En esto llegó la crisis
de 2007, que pilló a ese país con el pie cambiado. Un primer gobernante,
profesor de Derecho de una universidad pública sin experiencia alguna de
gestión, pecó de exceso de ingenuidad (sin duda, desde la buena voluntad),
minimizó la crisis y sus efectos y que empezó a afrontarla demasiado tarde. El
pueblo penalizó a ese gobernante y entregó la mayoría absoluta al partido
rival, que contó con un poder sin precedentes en democracia. El segundo
gobernante fue un registrador de la propiedad (una oposición dificilísima de
aprobar, que requiere de mucha memoria), ex ministro, con muchos años de
política, que se dedicó a recortar y recortar para reducir el déficit público
según le había exigido la poderosa Alemania de la Sra. Merkel (también, desde
la mejor de las voluntades). En ninguno de los dos casos había un proyecto de
futuro, un modelo de Estado, un sueño colectivo, sino parches improvisados para
“salir de la crisis”.
El país se encontraba
ante una encrucijada. O más de lo mismo (avanzando en sus mayores males: la
envidia por comparación social y la lucha fratricida, justificando todos los
desmanes “de los suyos” y reprobando los del “enemigo”) o reinventarse como
nación. Aprovechar el cambio de era, el inicio del talentismo, para apostar por
la educación, invertir en desarrollo y librar una cruzada contra una
administración pública pasota y ventajista (con una abstención bochornosa, una
productividad ínfima, un servicio al cliente en general deplorable) y una
calidad directiva lamentable (en el puesto nº 45 del mundo, impropio de la
decimosegunda economía del planeta). Resulta que ese país, cuando le ponía
sistema (rigor, método) a su natural pasión, demostraba que era de los mejores
(el deporte era un gran ejemplo de ellos).

——————

* **CONJUNTO DE TAREAS**:
a) Resume en dos oraciones el texto sobre la crisis de 2007.
b) Reproduce todo el texto sobre la crisis de 2007 desde "El país se encontraba" hasta "ejemplo de ellos).".

——————

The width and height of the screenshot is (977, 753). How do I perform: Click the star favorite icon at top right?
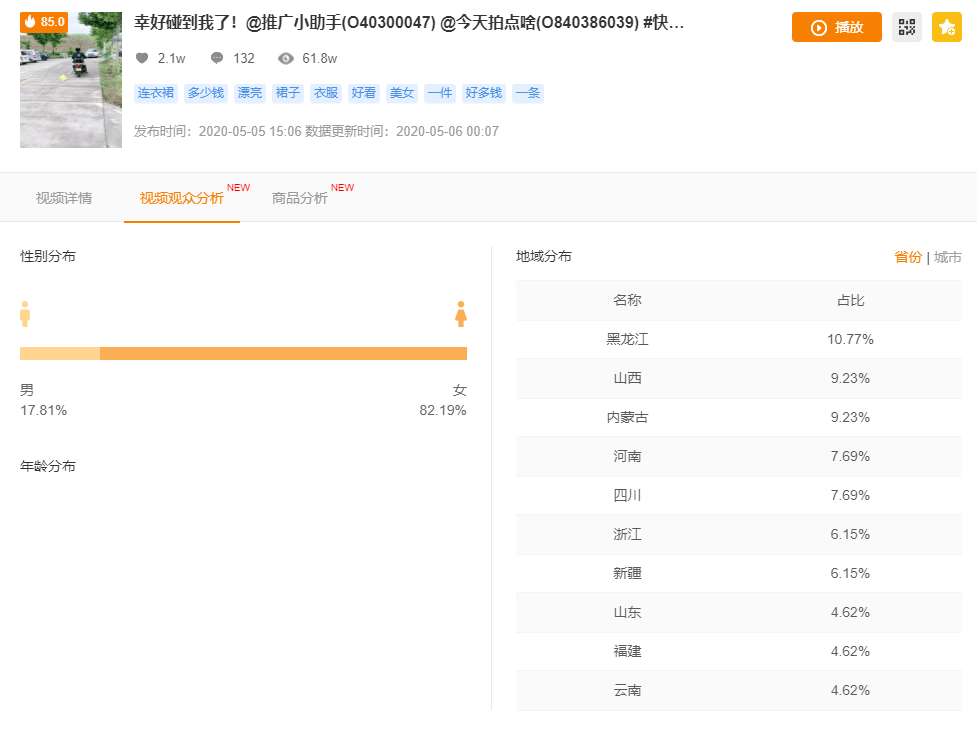coord(946,27)
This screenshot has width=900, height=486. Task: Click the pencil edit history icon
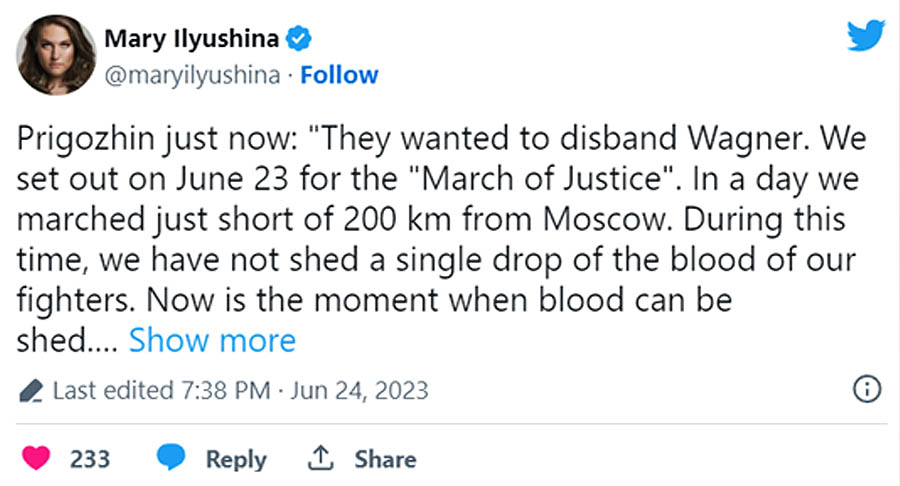pyautogui.click(x=31, y=390)
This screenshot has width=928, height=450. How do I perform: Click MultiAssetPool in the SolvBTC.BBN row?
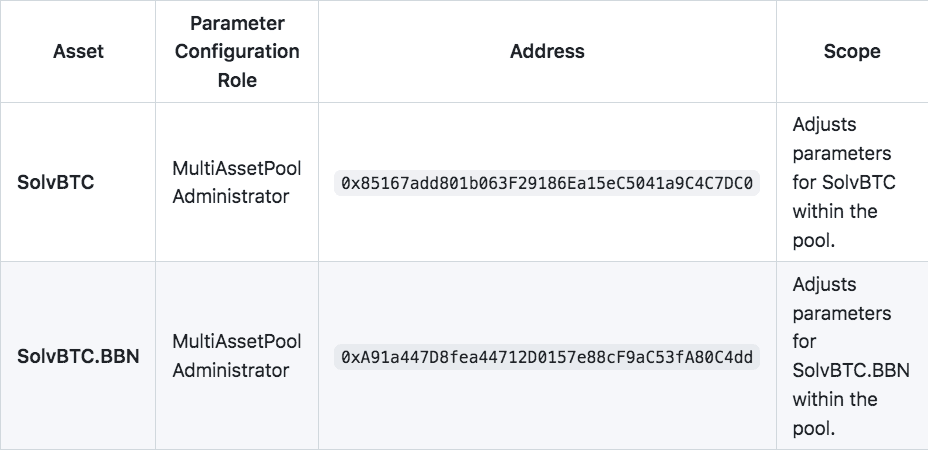pos(236,342)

——————

* **RESPUESTAS DEL EJERCICIO**:
a) Ante la crisis de 2007, un primer gobernante la minimizó y empezó a afrontarla demasiado tarde, y el siguiente, con mayoría absoluta, se dedicó a recortar para reducir el déficit público, sin que ninguno tuviera un proyecto de futuro. El país quedó ante una encrucijada: seguir con más de lo mismo o reinventarse como nación apostando por la educación y el desarrollo, y luchando contra una administración pública pasota y una calidad directiva lamentable.

b)
El país se encontraba
ante una encrucijada. O más de lo mismo (avanzando en sus mayores males: la
envidia por comparación social y la lucha fratricida, justificando todos los
desmanes “de los suyos” y reprobando los del “enemigo”) o reinventarse como
nación. Aprovechar el cambio de era, el inicio del talentismo, para apostar por
la educación, invertir en desarrollo y librar una cruzada contra una
administración pública pasota y ventajista (con una abstención bochornosa, una
productividad ínfima, un servicio al cliente en general deplorable) y una
calidad directiva lamentable (en el puesto nº 45 del mundo, impropio de la
decimosegunda economía del planeta). Resulta que ese país, cuando le ponía
sistema (rigor, método) a su natural pasión, demostraba que era de los mejores
(el deporte era un gran ejemplo de ellos).